Afora o humor tosco, o narrador oferece como antídoto às
afetações a exposição de suas
carências. Na paráfrase de
"Pai", de Fábio Jr., ele se despe
da ferocidade e revela uma face
confessional e meditabunda:
"(...) se há algo nessa história
que prova que, apesar da distância entre uma pessoa e outra, o amor existe, e que não é o
tempo que voa, bem, esse "algo"
é a busca obstinada pelo encontro (ou pela paz); daí o desejo
ou a súplica de que em algum
instante -tanto faz se for pai
ou filho ou a mulher amada-
alguém venha a renascer (...)".
Coração sensível
As crônicas cariocas acionam, pois, a tópica western de
"Os Brutos Também Amam": "O
problema é que não sou mais
nenhum moleque, e continuo o
mesmo romântico incorrigível;
ou seja, tenho saudades de mim
mesmo e não sei se vou aguentar uma nova solidão aqui no
Rio de Janeiro. A gente não devia nascer de novo tantas vezes,
e tantas vezes ser assassinado
pelas coisas que mais amamos".
Esse "nós" generalizante e sentencioso considera que o "romântico" deve deixar partir o
amor, tão logo o encontre. A
melhor literatura, acredita, é a
do fracasso.
Abrir o coração sensível do
narrador sarcástico, porém,
não resolve a literatura de Marcelo Mirisola.

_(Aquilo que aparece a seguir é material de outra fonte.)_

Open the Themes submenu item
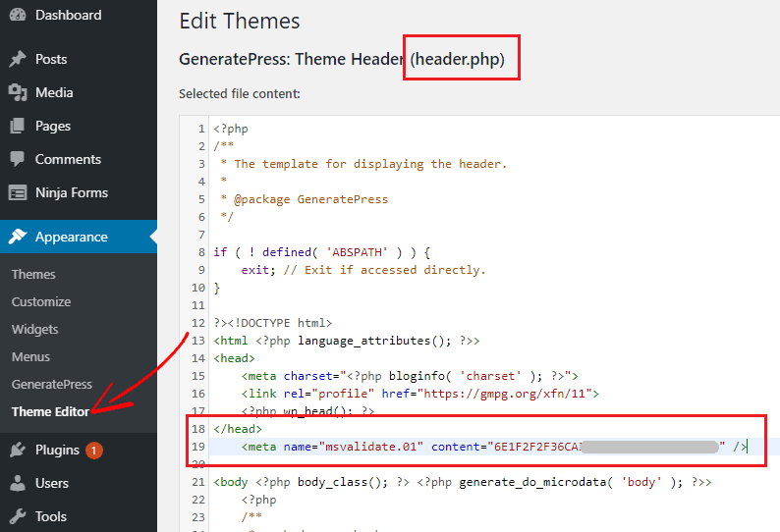Viewport: 780px width, 532px height. (x=33, y=274)
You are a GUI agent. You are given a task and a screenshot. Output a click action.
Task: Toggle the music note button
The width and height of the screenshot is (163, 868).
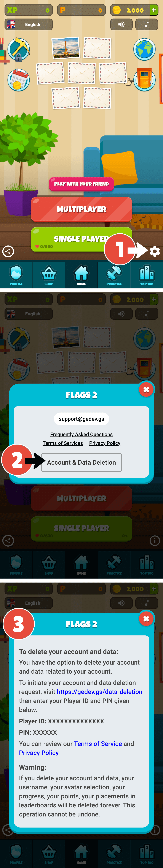pos(146,24)
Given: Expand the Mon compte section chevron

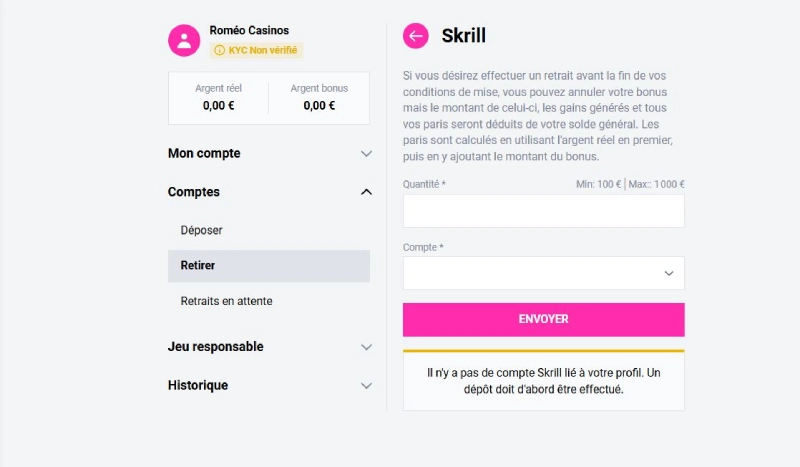Looking at the screenshot, I should [366, 154].
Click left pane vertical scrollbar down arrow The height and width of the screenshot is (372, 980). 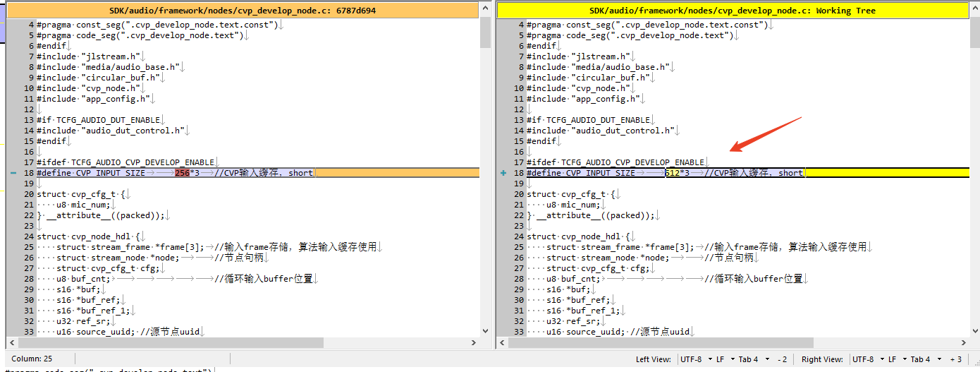click(485, 330)
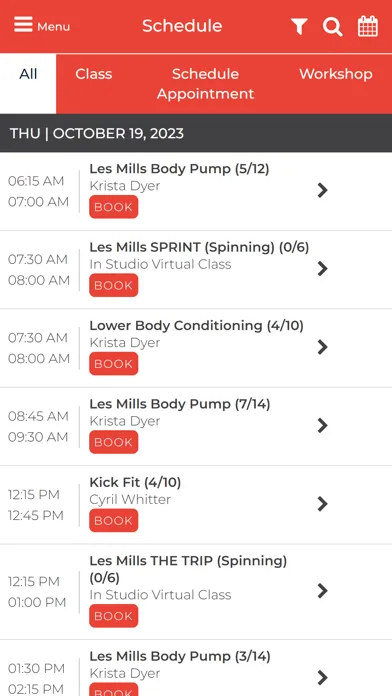Expand the Lower Body Conditioning chevron
Viewport: 392px width, 696px height.
coord(322,347)
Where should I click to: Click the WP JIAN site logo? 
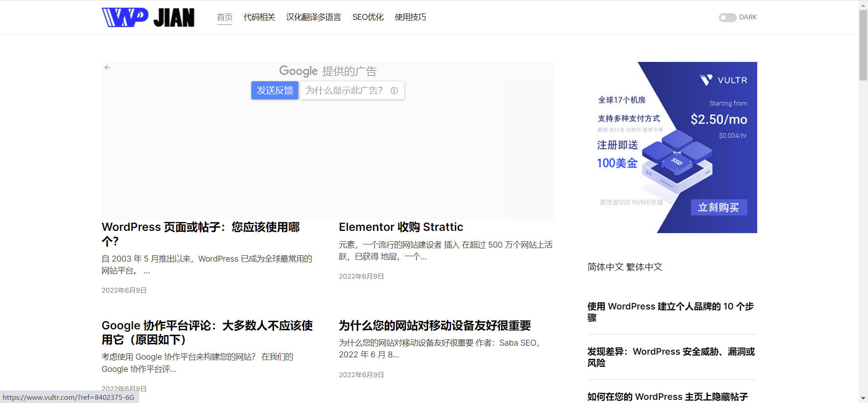tap(148, 18)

A vibração narcísica não é
salvaguarda contra o banal, assim como o estereótipo não é
exclusividade das vitrines dos
shoppings, das telas de TV ou
da mediocridade universitária.
Antes, está alojado na memória mais sentida e no mais sincero anti-intelectualismo. A
subjetividade, enfim, é apenas
outro artigo no mundo ordinário de consumo e exibição.
ALCIR PÉCORA é professor de teoria literária na
Universidade Estadual de Campinas (Unicamp).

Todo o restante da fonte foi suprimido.